Further yet, the word “cyborg” has a history of being used, and is still used (although less and less it seems) to refer to people who are in no way enhanced via a non-biological component (such as a prosthetic hand). And there are at present dictionary definitions, such as dictionary.com, that do not describe a cyborg as an enhanced entity.   

“The issue is largely one of PR.” - Even if one permits that the “enlightened” usage of the word cyborg means only enhanced persons (and ignores dictionary.com, and non-serious labels), one is still faced with the issue of genetic engineering discussed above.

Again, it is the necessity of enhancement that distinguishes the transhuman from the cyborg, and such necessity is the product of the underlying philosophy.

This was a difficult article to write, because there is a lot of crossover in the concepts, more and more it seems as we go forward, and the words are often used interchangeably. And inflation of the cyborg concept via Andy Clarke etc., to make everyone cyborgs, of course, being a cooperative slip slide down the epistemological laundry shoot, voids the concept of meaningful referent, to the point that in some sense there is no point to evoking the word at all. “Cyborgs” are human + unintegrated technology (i.e.,stone tools) and/or integrated technology? Who cares, then. It’s old news. Artificial hearts are just more of the same ... or maybe that person is a “super cyborg”? Epistemological nightmares, lol.   





Posted by SHaGGGz  on  01/06  at  03:15 AM

“the argument is that the standard for evaluation should be holisitic (overall) improvement.”
Using the term “improvement” (even if you throw in the modifier “holistic”) to define “some alteration [that] makes a person better” is circular and still doesn’t address what exactly one means by improvement. You cite the example of disorders that make one unable to survive in the wild, but this clearcut example of basic darwinism does little to address more subtle questions. For instance, would the trait of psychopathy that confers greater odds of survival to the organism at the expense of its fellow organisms be an “improvement” or “progress”? Progress towards what?

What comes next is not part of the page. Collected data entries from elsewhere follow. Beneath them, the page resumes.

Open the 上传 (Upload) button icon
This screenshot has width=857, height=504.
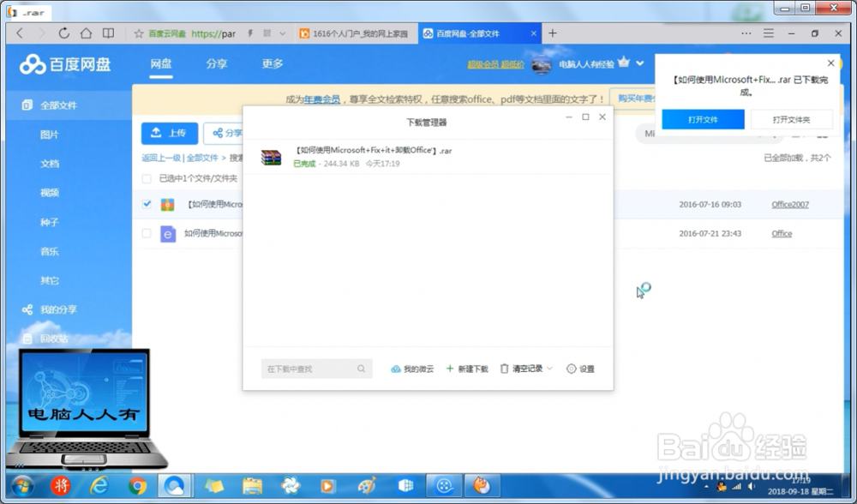coord(157,133)
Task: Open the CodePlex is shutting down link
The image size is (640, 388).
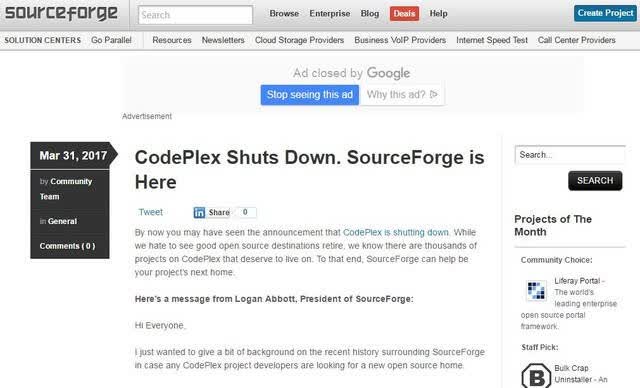Action: (x=396, y=232)
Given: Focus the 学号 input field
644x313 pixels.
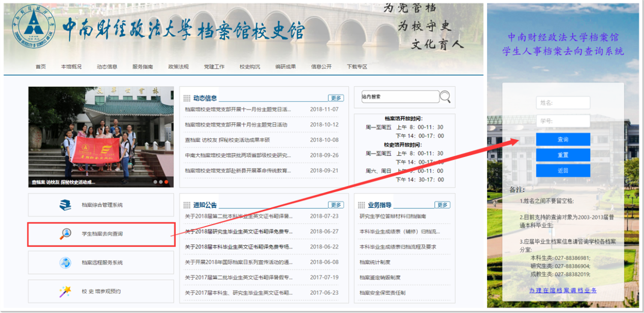Looking at the screenshot, I should pos(563,121).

“Critically, genetic engineering could yield humans that would be considered transhumans - and yet, the end result is a wholly biological entity.”
It could be argued that as the Greek prefix cyber- means “skilled in steering or governing” (from Wikipedia) that this would include enhancements that are still unambiguously biological in nature, though I agree that much contemporary use of the term has diluted it to meaninglessness. A further difficulty would be to judge what precisely distinguishes biological from non-biological technology, especially as synthetic biology and nanofacturing ramp up.





Posted by Nikki_Olson  on  01/07  at  02:38 AM

The purpose of stating that the standard for evaluation should be holistic improvement is that the concept of Transhuman implies a single, and objective, such standard. This is as opposed to multiple and/or subjective standards.

Bear in mind that the extropian philosophy is an individualist philosophy, arguing for the pursuit of rational self-interest. It takes the objective world to be knowable, and that a hierarchy of preferences can and should be formed via the use of reason and knowledge of the world to guide action.

As for “progress toward what”—“Trans"human means from human and towards “post-human”, where post-human is defined as preferable to human (defined by use of reason and knowledge of the world, where in which life is the standard of value). “Transhuman”, as defined, cannot be human towards something worse, or arbitrary. 

re: psycopathy—if the overall standard of value is one’s life, this leads to the principle of benevolence: neither sacrificing oneself to others nor sacrificing others to oneself.

Expanding man’s cognitive, physical, emotional capacities, etc. enhances man’s capacities of preserving life, and hence is consistent with holding life as the standard of value. Emphasis on life extension is non-arbitrary - aging, disability, or anything that reduces man’s capacity to pursue his rational self interest, is inconsistent with holding life as the standard of value, and is therefore bad ... i.e., regressive. “Improvement”, then, in the context of originating Transhumanist philosophy, is not ambiguous.